Ninguno de nosotros olvidará cómo fue estar con él mientras esperábamos el cumplimiento de la sentencia. No era Sócrates el afligido y nosotros los que le consolábamos, sino al revés. Él nos decía que todos, desde que nacemos, estamos condenados a morir, que lo triste sería acabar en la plenitud de la vida, pero que ya sentía la vejez, y que la divinidad le había aconsejado este momento para morir.

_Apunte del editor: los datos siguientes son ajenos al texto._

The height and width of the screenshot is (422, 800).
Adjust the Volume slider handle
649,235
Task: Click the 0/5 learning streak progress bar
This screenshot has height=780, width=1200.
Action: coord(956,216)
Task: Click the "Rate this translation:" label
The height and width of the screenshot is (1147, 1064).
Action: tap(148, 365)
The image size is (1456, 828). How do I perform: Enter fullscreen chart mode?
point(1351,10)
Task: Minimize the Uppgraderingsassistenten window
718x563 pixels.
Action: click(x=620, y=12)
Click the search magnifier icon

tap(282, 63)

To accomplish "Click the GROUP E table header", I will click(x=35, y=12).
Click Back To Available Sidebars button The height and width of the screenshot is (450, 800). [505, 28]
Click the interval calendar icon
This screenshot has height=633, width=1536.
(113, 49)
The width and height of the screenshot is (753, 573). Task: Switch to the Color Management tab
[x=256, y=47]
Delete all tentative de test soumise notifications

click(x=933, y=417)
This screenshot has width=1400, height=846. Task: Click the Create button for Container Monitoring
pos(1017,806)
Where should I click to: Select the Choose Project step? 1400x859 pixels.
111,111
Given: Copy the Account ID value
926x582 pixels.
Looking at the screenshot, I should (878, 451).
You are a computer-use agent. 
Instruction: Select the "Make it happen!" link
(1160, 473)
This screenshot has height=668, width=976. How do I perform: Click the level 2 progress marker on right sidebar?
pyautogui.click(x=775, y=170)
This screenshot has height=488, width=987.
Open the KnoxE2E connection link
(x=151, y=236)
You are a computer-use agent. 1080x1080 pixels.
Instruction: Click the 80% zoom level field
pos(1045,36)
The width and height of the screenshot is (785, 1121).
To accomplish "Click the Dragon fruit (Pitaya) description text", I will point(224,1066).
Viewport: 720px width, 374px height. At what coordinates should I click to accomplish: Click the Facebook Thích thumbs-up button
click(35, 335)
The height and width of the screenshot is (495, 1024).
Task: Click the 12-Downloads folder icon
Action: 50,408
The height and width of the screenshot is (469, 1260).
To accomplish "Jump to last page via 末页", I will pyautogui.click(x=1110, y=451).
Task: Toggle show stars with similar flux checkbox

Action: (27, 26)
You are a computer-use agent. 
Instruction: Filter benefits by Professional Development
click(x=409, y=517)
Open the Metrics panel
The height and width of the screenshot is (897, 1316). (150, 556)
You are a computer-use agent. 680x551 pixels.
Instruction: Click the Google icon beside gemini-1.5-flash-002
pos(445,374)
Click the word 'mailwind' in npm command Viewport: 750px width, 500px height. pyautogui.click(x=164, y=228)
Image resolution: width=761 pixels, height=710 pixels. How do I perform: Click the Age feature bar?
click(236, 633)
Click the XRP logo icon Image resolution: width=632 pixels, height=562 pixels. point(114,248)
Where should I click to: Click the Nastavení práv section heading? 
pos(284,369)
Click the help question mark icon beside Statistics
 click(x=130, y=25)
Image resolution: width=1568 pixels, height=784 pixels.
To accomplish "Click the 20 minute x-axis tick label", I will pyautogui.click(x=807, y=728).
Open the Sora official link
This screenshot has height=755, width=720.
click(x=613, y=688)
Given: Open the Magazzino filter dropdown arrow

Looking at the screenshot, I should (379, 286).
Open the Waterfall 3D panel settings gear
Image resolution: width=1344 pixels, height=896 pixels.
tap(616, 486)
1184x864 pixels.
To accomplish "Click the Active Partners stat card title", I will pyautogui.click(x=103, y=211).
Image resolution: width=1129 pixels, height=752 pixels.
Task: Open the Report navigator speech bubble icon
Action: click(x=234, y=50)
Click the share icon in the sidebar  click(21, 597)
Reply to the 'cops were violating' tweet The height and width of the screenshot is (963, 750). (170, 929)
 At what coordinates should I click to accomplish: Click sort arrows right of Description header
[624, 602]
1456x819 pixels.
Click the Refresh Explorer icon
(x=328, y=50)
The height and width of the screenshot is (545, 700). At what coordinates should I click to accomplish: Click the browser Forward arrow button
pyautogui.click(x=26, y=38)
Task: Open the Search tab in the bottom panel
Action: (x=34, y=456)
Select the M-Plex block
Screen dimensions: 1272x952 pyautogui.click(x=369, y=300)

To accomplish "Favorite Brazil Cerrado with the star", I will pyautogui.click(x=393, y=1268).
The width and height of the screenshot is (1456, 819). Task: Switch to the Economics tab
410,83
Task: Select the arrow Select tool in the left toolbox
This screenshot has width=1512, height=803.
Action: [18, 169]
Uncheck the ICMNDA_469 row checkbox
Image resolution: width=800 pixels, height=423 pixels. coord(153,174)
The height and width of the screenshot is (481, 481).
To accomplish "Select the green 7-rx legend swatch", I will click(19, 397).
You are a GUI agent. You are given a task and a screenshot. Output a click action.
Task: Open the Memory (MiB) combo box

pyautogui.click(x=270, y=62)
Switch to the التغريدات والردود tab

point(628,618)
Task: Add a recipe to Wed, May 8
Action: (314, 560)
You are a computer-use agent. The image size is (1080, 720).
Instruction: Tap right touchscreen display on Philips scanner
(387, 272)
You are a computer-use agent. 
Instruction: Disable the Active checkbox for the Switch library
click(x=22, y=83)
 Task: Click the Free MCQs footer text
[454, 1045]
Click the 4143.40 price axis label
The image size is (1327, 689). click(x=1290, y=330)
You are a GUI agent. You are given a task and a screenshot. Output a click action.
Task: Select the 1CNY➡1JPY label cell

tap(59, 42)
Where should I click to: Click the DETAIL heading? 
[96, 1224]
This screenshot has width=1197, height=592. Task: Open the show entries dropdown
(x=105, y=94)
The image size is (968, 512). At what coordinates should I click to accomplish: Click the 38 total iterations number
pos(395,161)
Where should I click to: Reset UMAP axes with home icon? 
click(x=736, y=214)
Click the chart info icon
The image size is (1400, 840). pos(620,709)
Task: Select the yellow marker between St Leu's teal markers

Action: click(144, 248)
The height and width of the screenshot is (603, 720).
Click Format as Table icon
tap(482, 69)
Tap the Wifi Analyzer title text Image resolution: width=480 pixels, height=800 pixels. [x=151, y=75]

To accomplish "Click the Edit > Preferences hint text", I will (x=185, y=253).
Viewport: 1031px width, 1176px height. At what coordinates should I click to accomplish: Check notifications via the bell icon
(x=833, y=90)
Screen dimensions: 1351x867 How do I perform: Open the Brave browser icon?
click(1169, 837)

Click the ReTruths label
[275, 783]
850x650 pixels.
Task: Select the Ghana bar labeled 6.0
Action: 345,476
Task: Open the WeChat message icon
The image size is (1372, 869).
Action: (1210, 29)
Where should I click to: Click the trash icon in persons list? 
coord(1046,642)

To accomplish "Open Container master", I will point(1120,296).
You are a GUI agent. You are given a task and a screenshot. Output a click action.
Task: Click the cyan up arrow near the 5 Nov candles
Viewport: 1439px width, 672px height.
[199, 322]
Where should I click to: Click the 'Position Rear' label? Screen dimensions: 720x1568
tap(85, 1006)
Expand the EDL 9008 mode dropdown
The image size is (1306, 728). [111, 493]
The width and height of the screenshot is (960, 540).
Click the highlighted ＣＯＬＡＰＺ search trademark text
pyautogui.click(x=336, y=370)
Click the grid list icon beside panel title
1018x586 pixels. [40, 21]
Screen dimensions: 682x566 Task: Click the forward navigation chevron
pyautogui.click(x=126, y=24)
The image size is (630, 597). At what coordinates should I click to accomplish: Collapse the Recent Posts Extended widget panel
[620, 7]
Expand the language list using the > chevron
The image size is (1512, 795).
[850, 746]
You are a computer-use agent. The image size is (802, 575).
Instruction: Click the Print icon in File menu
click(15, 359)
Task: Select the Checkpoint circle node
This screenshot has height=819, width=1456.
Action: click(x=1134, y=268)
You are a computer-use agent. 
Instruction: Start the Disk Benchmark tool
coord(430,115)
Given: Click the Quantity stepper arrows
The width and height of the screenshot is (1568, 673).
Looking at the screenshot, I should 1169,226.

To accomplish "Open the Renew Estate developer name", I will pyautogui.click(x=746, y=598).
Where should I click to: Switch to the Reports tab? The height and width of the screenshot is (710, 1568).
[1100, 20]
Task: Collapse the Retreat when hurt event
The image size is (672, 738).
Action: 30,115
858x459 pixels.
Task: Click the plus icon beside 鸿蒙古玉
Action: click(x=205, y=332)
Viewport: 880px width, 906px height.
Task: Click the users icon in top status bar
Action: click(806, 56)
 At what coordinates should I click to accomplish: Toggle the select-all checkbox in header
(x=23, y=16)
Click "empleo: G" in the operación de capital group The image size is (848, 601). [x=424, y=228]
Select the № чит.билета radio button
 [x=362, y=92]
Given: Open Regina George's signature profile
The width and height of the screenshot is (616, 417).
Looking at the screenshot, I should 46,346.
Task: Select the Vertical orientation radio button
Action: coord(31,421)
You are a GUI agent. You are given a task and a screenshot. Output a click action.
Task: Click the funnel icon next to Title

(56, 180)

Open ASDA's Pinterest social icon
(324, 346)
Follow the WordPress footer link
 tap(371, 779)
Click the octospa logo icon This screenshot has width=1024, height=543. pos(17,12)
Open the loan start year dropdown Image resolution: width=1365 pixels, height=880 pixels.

Y que, además, de esta forma la cicuta le salía gratis.

Como los lacedemonios de Leónidas, que la víspera del día en el que iban a perecer se entretenían en peinarse y acicalarse, algo hacía que Sócrates enderezara su espalda, caminara más firme, hablara más alto y con más ingenio que nunca.

Cuando llegó el momento, apuró la copa, sin más, y murió rodeado de sus amigos.

Y nosotros, que creíamos que se había buscado la ruina atolondradamente, caímos en cuenta de que en el injusto proceso había encontrado la salida a una vejez que le abrumaba, y que lo había calculado todo para convertir su propia muerte en un cargo público contra sus acusadores. Sócrates ha trocado la humillación que se le quería infligir en gallardía, la derrota en victoria, y ahora, los que éramos sus amigos, estamos orgullosos de él, mientras que sus enemigos son vilipendiados y despreciados. Nos ha enseñado que no importa cuán inicua sea la sentencia, ni cuán terrible la pena: uno mismo siempre puede erigirse en dueño de su propio destino, tanto frente a los hombres como frente a nuestra inexorable naturaleza mortal.

Sócrates, al ponerse en manos de sus enemigos, nos obligó a salir de nuestras casas y mostrarnos en la calle, el tribunal y la cárcel, sólo por la vergüenza de no renegar de él. Y ahora, una vez cometida la ignominia, por doquier se extiende un sentimiento de contrición y nosotros, los que teníamos miedo de que se nos viera visitarle, miramos con ojos de reproche a los que consintieron que se le acusara.

A la Diosa pido que regreséis pronto y barráis esta mediocridad.